Das Problem ist, dass die meisten dieser Lampen eigentlich nicht für feuchte Umgebungen konzipiert sind. Es handelt sich dabei um gewöhnliche Lampen mit einer dünnen Schicht Lack. Deshalb wandeln wir uns zunehmend zu Infrarotheizern mit hohem IP-Schutzgrad.
Der Vorteil dieser Heizgeräte besteht darin, dass sie keine Energie damit verschwenden, die feuchte Luft im Raum aufzuwärmen. Stattdessen strahlen sie die Wärme direkt auf die Haut ab. Es fühlt sich an, als würde man in einem Sonnenstrahl stehen, an einem kalten Tag.
Das Geheimnis liegt im Schutzmechanismus
Wenn man sich die Spezifikationen ansieht, dann ist der IP-Schutzgrad das Einzige, worauf es ankommt. Billige Lampen haben undichte Schutzmechanismen. Sobald Feuchtigkeit eindringt, ist alles vorbei – Kurzschlüsse, Flackern oder einfach ein defekter Glühfaden. Wir verwenden dicht verschlossene Quarztuben sowie hochwertige Dichtungen. Dadurch werden die Elektronikkomponenten vor Feuchtigkeit geschützt.
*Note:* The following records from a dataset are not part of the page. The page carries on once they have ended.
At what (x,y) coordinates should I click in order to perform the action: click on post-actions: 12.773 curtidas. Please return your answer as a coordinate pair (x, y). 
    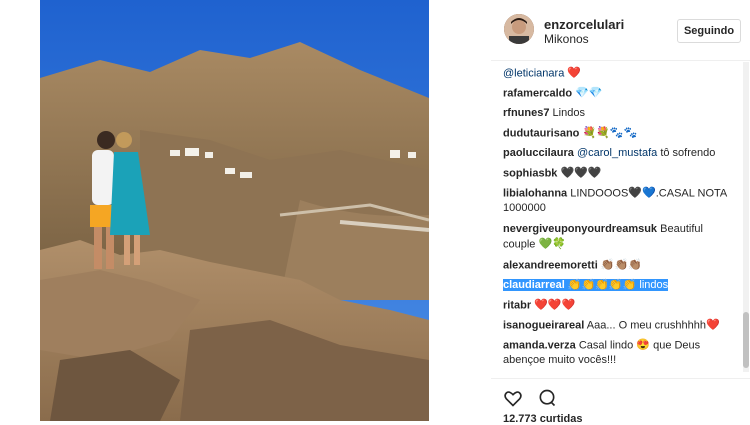
    Looking at the image, I should click on (620, 402).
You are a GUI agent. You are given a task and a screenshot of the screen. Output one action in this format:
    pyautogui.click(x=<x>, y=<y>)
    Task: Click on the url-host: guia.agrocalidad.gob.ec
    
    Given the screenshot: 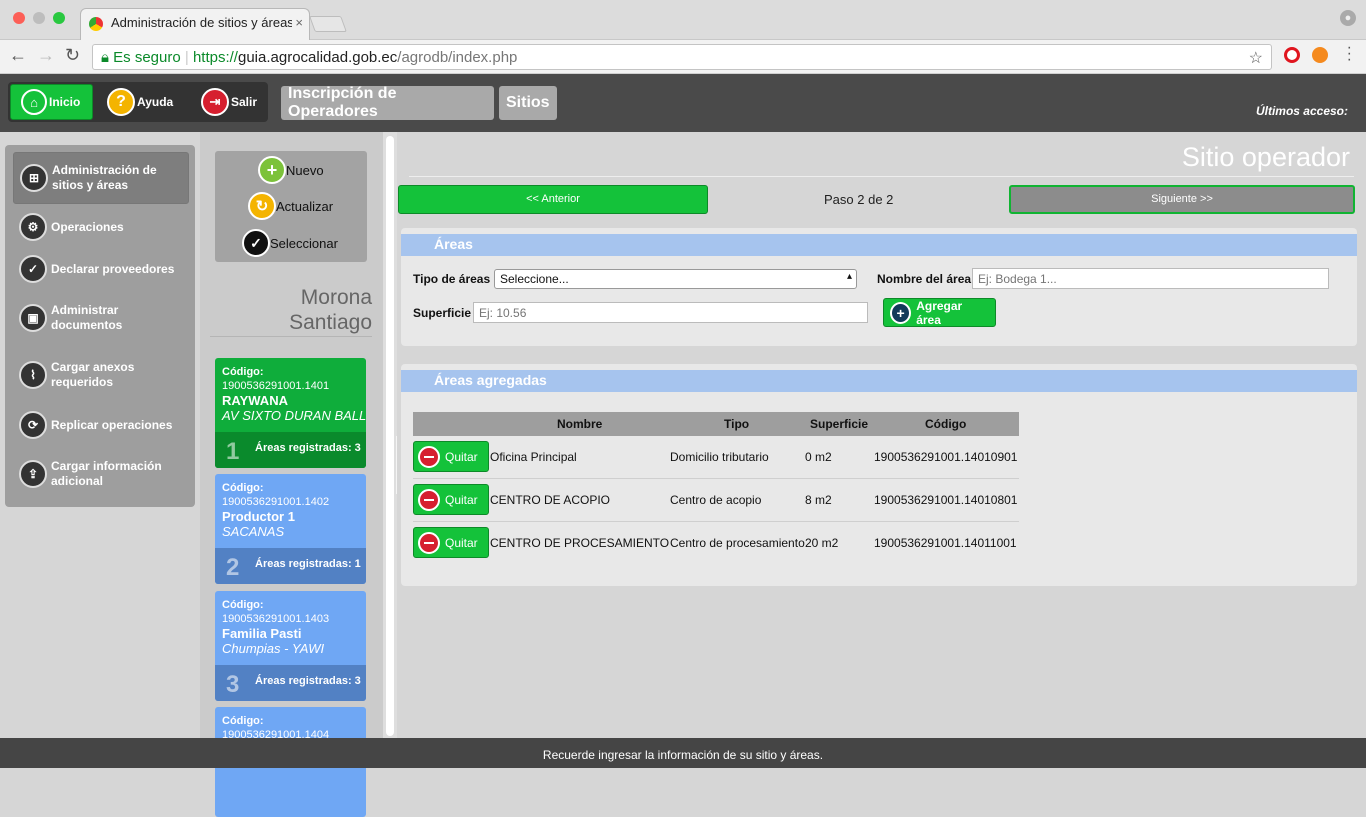 What is the action you would take?
    pyautogui.click(x=318, y=58)
    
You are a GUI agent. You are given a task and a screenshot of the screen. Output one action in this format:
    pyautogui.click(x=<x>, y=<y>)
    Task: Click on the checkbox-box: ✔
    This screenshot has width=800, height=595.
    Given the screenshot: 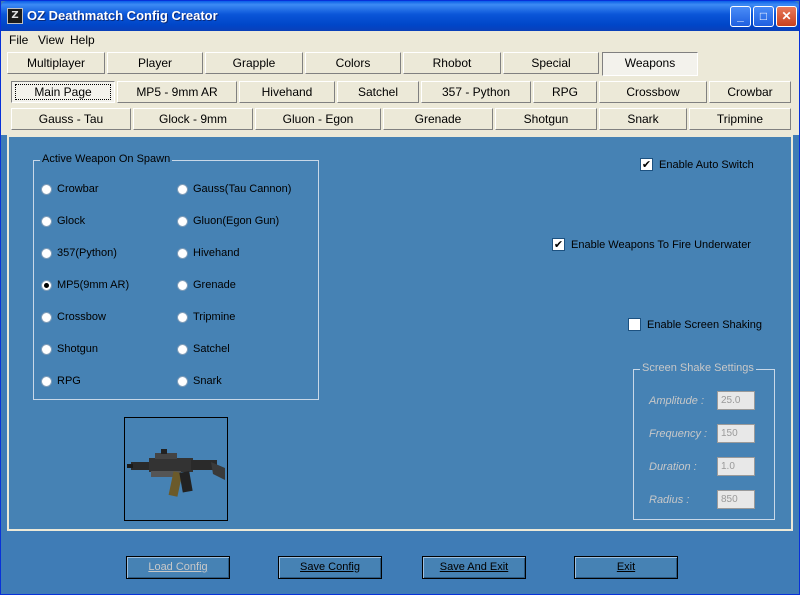 What is the action you would take?
    pyautogui.click(x=558, y=244)
    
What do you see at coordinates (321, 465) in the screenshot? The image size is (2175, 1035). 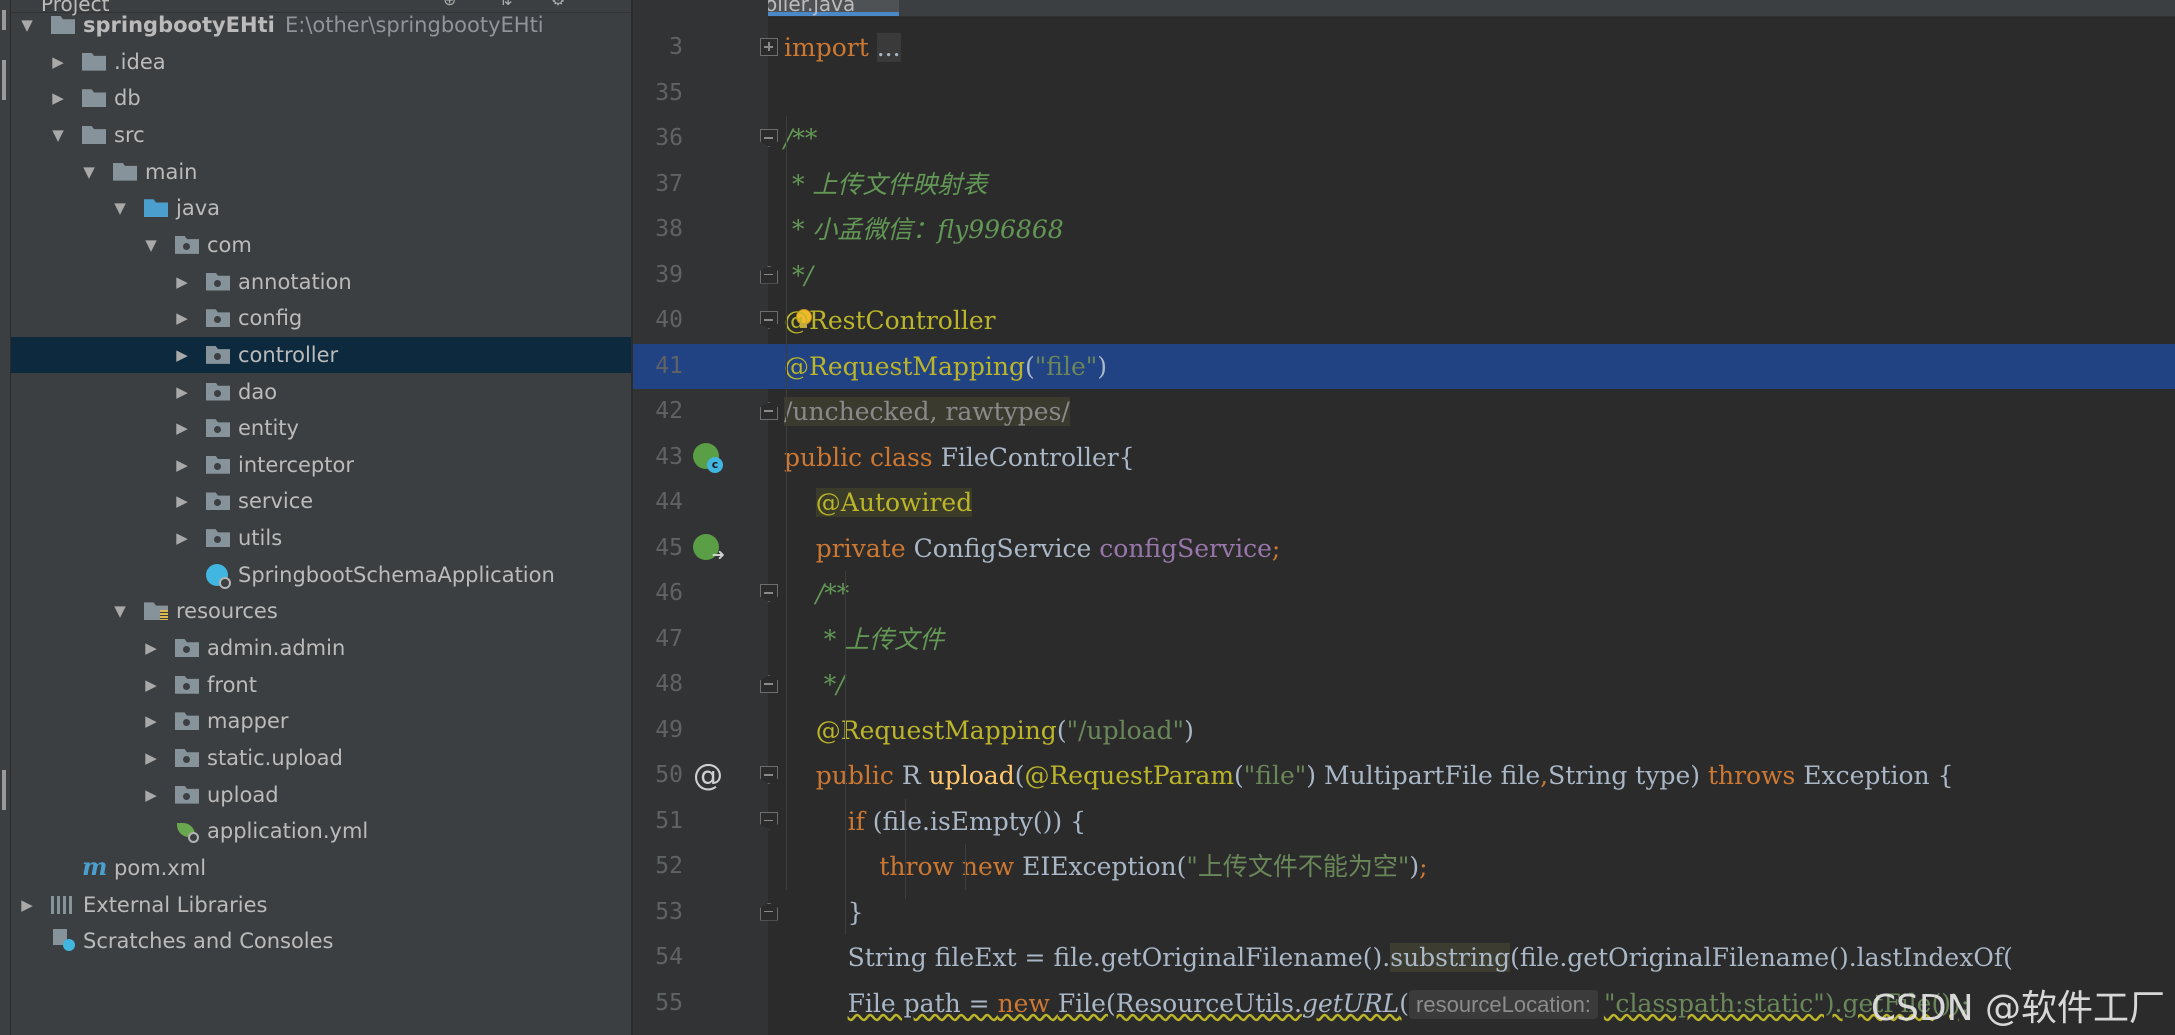 I see `tree-item: ▶ interceptor` at bounding box center [321, 465].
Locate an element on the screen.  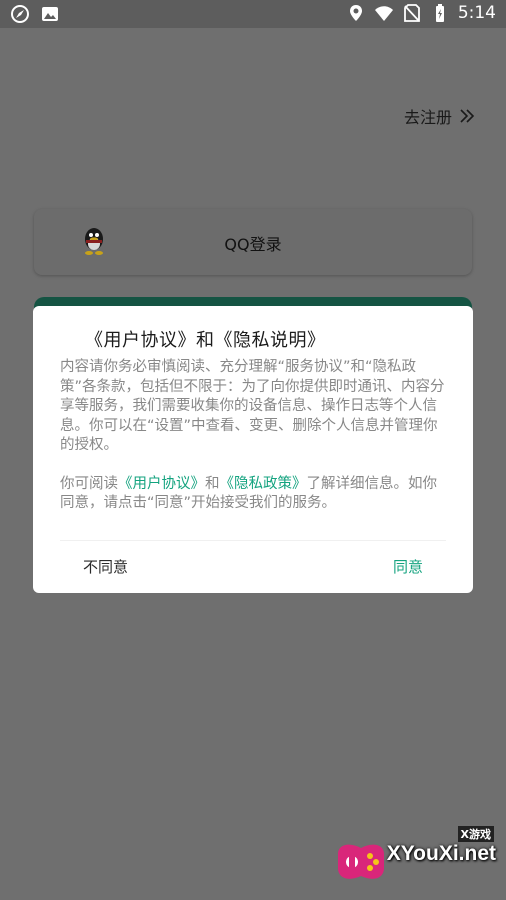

Außerdem sind Infrarotheizgeräte für Badezimmer einfach effektiver. Während normale Heizgeräte gegen die Feuchtigkeit ankämpfen müssen, dringen Infrarotwellen direkt durch den Dampf und wärmen die Haut sofort.
Leistung und Sicherheit
Wir wollten, dass diese Heizgeräte schnell warm werden – also „sofortige Wärme“. Doch es gibt einen Kompromiss: Höhere Leistung bedeutet eine größere Belastung für den Stromkreis. Wenn Ihre Elektroinstallation alt ist, könnte der Schalter bereits beim Einschalten ausfallen. Es lohnt sich also, die Leistungsfähigkeit Ihres Stromkreises vor dem Austausch zu überprüfen.
Um Korrosion zu vermeiden, verwenden wir Aluminium oder Edelstahl, die pulverbeschichtet sind. Niemand möchte schließlich braune Rostspuren an der Decke haben. Zudem haben wir die Anschlüsse für die Kabel verstärkt – schließlich ist das meist der Punkt, an dem Wasser eindringen kann.
Installation
Das Beste daran: Diese Heizgeräte können meist direkt eingebaut werden. Sie passen an dieselbe Stelle in der Decke wie die alten Lampen – und halten auch länger. So müssen Sie nicht mehr alle paar Monate eine Leiter benutzen, um einen defekten Glühfaden auszutauschen.
Ein Tipp: Stellen Sie sicher, dass in der Decke genug Platz vorhanden ist. Auch bei wasserdichten Schutzmechanismen kann es zum Überhitzen kommen, wenn die Komponenten in einem zu kleinen, luftdichten Raum untergebracht sind. Geben Sie ihnen etwas Platz – dann funktionieren sie jahrelang.